Il en va de même de son éthos : à de rares exceptions près, il aura campé des notables (le riche industriel de La Chamade, Cavalier, 1968, les bourgeois dépravés de Belle de jour, Buñuel, 1966, La Grande Bouffe, Ferreri, 1973 ou adultérins : Les Noces rouges, Chabrol, 1972), des hommes de pouvoir (politique : Le Charme discret de la bourgeoisie, Buñuel, 1972 ; économique : Les Choses de la vie, Sautet, 1969, L’Imprécateur, Bertuccelli, 1977, Le Sucre, Rouffio, 1978), des militaires (Adieu Bonaparte, Chahine, 1985), des hauts gradés de la police (Max et les ferrailleurs, Sautet, 1971), des médecins (Sept Morts sur ordonnance, Rouffio, 1975), en un mot des hommes jouissant de l’autorité qui sied à leur fonction (le producteur du Mépris, Godard, 1963), oints de la toute-puissance spirituelle : Habemus Papam (Moretti, 2011), où il incarne le (virtuel) Saint-Père.
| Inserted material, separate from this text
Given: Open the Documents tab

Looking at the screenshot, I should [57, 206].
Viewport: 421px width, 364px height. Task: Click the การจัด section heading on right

Mais ces colosses granitiques apparaissent vite lézardés. La passion couve sous l’impavidité, l’angoisse perce la cuirasse, et le piédestal se craquelle : la jeune actrice que campe Bardot l’accable de son « mépris » pour un geste vil, l’hédoniste s’autodétruit dans la ripaille de La Grande Bouffe, Caferelli, général commandant l’armée d’Orient de Napoléon, est troublé par la sensibilité de deux jeunes Égyptiens, le grand comédien de théâtre « rentre à la maison » (Oliveira, 2001), et le cardinal Melville, qui vient juste d’être nommé pape, a une crise de panique, fuit la foule et sombre dans la dépression

Le tour de force de l’acteur est d’habiter les personnages de ces énergies contradictoires, en faisant de ces antagonismes intérieurs le centre de gravité de l’être. Pas d’ascension ni de chute : chaque homme est, au même moment, apogée et déclin, idéal et faillite. Le protagoniste piccolien est tout à la fois le mythe et sa critique, jouant concomitamment les deux versions de sa vie. C’est pour cette raison que l’homme a traversé sept décennies de cinéma (sans compter le théâtre avec Patrice Chéreau et Luc Bondy), aligné deux cents films et joué sous la direction des plus grands – Hitchcock l’a mis en scène – : sa robuste assurance et la sourde prescience de sa fragilité en font le parfait porte-voix de la conscience moderne. Un héros de notre temps.